People are going to question how you got the job.

This is exactly why I can’t screw up. Why every decision I make has to be perfect. Why I can’t let anything…personal feelings, attraction, whatever this thing with Masterson is…compromise my judgment.

Because the second I make a mistake, every skeptic who thinks I didn’t earn this job will have ammunition. Every person who whispered “nepotism” when I was hired will feel validated.

I’ll prove them right—that I’m unprofessional, that I didn’t earn this position, that I got it because of my last name instead of my abilities.

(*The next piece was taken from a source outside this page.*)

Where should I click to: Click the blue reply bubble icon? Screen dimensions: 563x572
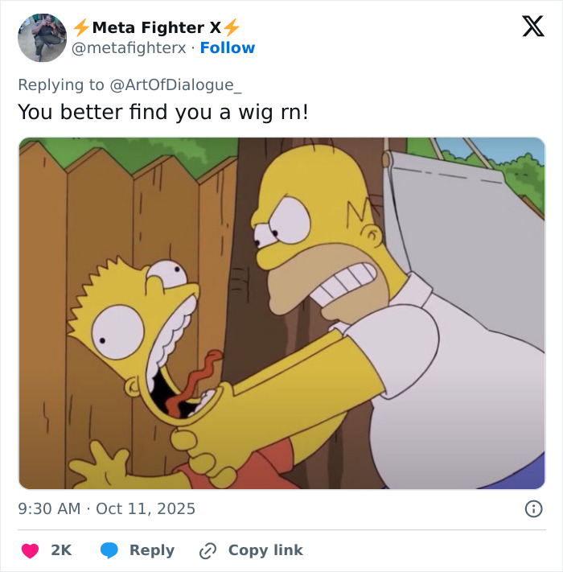[x=109, y=550]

And my father’s position becomes complicated too. People will ask if he knew about poor decisions, if he’s covering for his son, if the organization’s judgment is compromised.

The stakes aren’t just my career. They’re his career, too. The team’s reputation. And everything I’ve worked for since I left Chicago.

All of it could come crashing down because I can’t maintain professional boundaries.

I finish my drink, say goodbye to Chuck, and hurry out of the bar.

As I drive home, my mind trips back to Vancouver and how I wanted to step between her and Masterson the second she got too close. I had no right to feel that kind of jealousy.

And then when he showed up at the hotel bar, looking at me like he could see right through this bullshit facade I have to put up any time I’m around him.

“You were jealous.”

I was. And it scared the hell out of me.

Because jealousy implies possession. It implies feeling something beyond professional concern. And most of all it implies I’m thinking about him in ways I absolutely should not be thinking about him.

Once I’m back in my apartment, I pour myself a drink even though I’ve already had two, and sit on my couch in the dark.

Tomorrow, I'll go back to the office. I'll be professional. Competent. Exactly what Bob Marshall hired me to be.

And if I see Masterson, I'll be cold. Distant.

That's the only way I prove everyone wrong.